Faster weight gain in infancy predicts higher blood pressure in early childhood
Accelerated gains in age- and sex-standardized BMI in early and late infancy are each associated with higher levels of systolic and diastolic blood pressure at ages 3 to 6 years, independent of standardized BMI at birth, according to study findings published in the International Journal of Obesity.

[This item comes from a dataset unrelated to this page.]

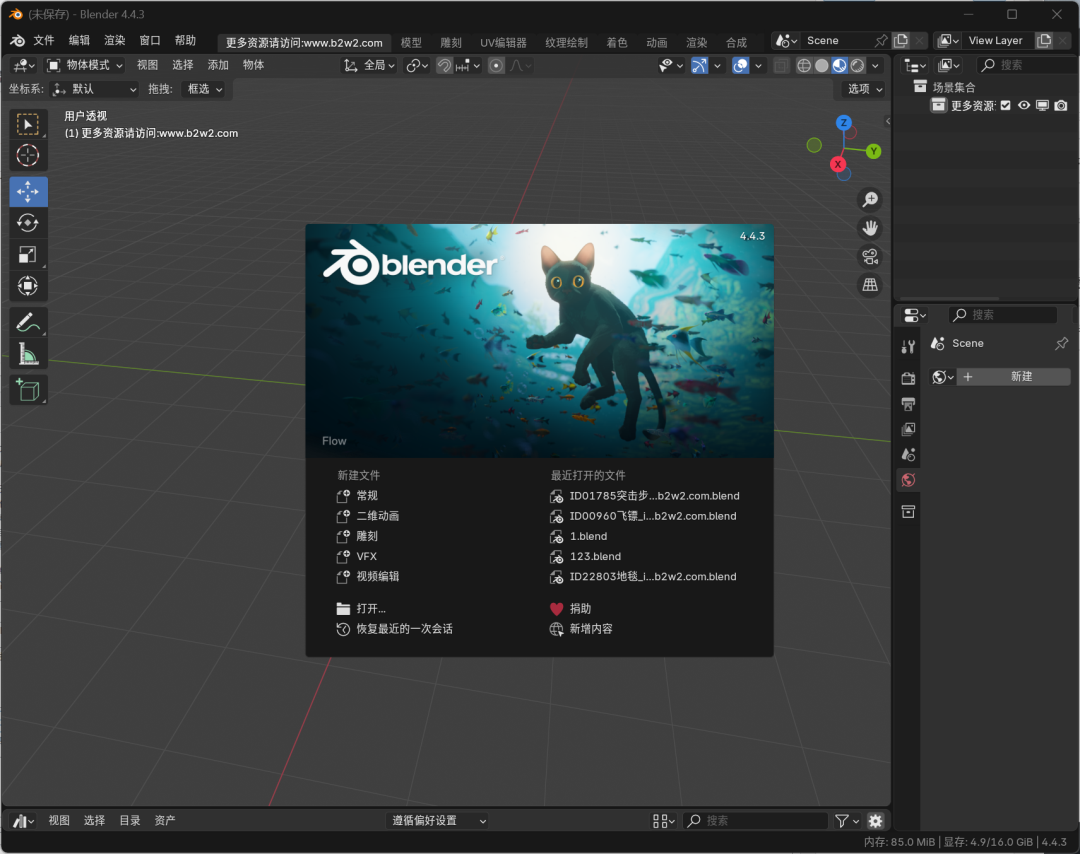Open World properties tab icon
This screenshot has width=1080, height=854.
[908, 480]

“Blood pressure in childhood tracks into adulthood, and persistent exposure to elevated levels in childhood and adulthood is associated with increased risk [for] carotid artery atherosclerosis,” Catherine S. Birken, MD, MSc, FRCPC, staff pediatrician at the Hospital for Sick Children in Toronto and associate professor in the department of pediatrics at the University of Toronto, and colleagues wrote. “Prevalence estimates from the National Health and Nutrition Examination Survey have reported that one in 10 children [has] elevated BP ( 90th percentile). Identifying risk factors associated with BP in early childhood ... is important to develop targets for cardiovascular disease prevention.”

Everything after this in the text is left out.